# Dried Morels Getting Wet =/ (please help)



## MrJosePetes (Feb 8, 2013)

Hey everyone,

Hope you're all doing well. Spring will be here soon. I'm hoping for some advice here. I recently realized I had a problem...

So basically over the summer, I stayed out of town and left my dried mushrooms here in the basement, where they always stay. Only thing is, normally I run a dehumidifier all summer, and that didn't run this past summer. 

Flash forward to now. I realized that the mushrooms that were kept in the basement over the summer had a bit of moisture get into the bags. They aren't exactly soaked, but they don't have that typical dry crunch that I'm used to. The moisture is noticeable but they're far from soggy. I don't see any mold in any of the bags yet. 

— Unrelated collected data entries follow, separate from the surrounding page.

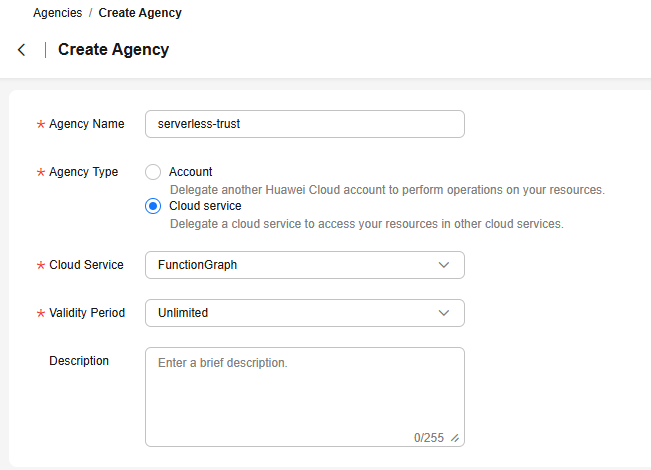Select the Cloud service radio button
The image size is (651, 470).
point(153,206)
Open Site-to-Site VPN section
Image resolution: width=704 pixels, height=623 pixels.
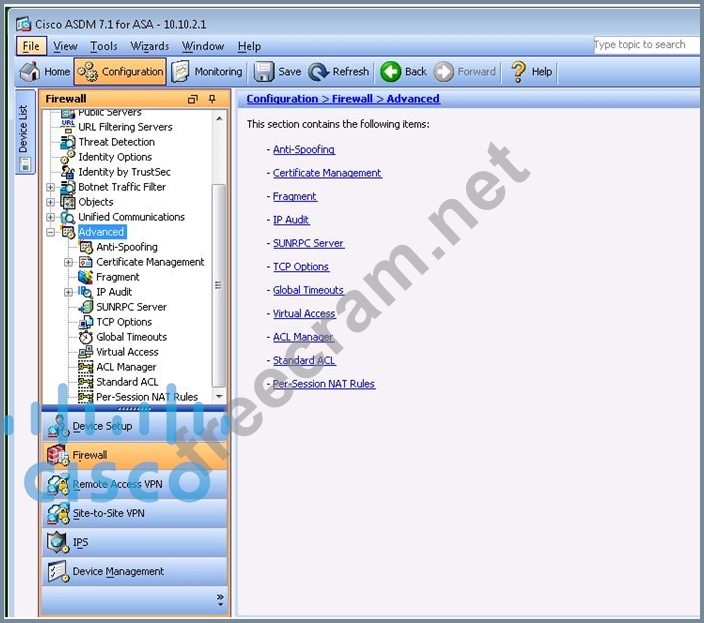(56, 513)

MY QUESTION IS: Are they still reasonably safe to eat? Do they need to be used ASAP? Can I re-dry them? ...What is the best thing to do? Anyone have any experience with this? I'm bummed out; I've got about a dozen quart sized Zip-Lock freezer bags full of morels, and really don't want to waste them.

Additionally, are there any ways to prevent this in the future? Would using Food Saver bags keep the moisture out better than Zip-Lock bags?


----------



## Thirty pointer (Jan 1, 2015)

Absolutely would ....zip locks are worthless for long time storage .Food saver bags can last for years even in damp areas if sealed properly .


----------



## Mushroom Jack (May 28, 2009)

Josh, I have had that happen a few times. If they're not moldy, dry them again. I use those plastic Red Hot jars from the bars. They work good for storage, and if you drop them they won't break either.


----------



## Waif (Oct 27, 2013)

Once dried, mine go in mason jars on top of about a quarter cup of dried rice. Lids and rings put on tight and date put on lid.
I say that and just checked a jar that might be a dozen years old with no date on it......
Small amouts,partial capacity ect. can go in zip locks with a table spoon of rice,dated and rolled up before putting in a jar to seal.
A vacuum sealer sounds nice. I' d still add some type desiccant,just in case.


----------



## RonSwanson (Apr 20, 2016)

Food saver vacuum sealers are worth their weight in gold. Not sure it matters but when I seal up jerky I also add some desiccant packets JIC. Any residual moisture or moisture from changing temps are sucked up by the packets.


----------



## Oldgrandman (Nov 16, 2004)

IMHO:
No obvious mold, they should be good to go. If there is a weird or unusual smell present when you go to use them.....maybe you shouldn't. Only you can roll that dice.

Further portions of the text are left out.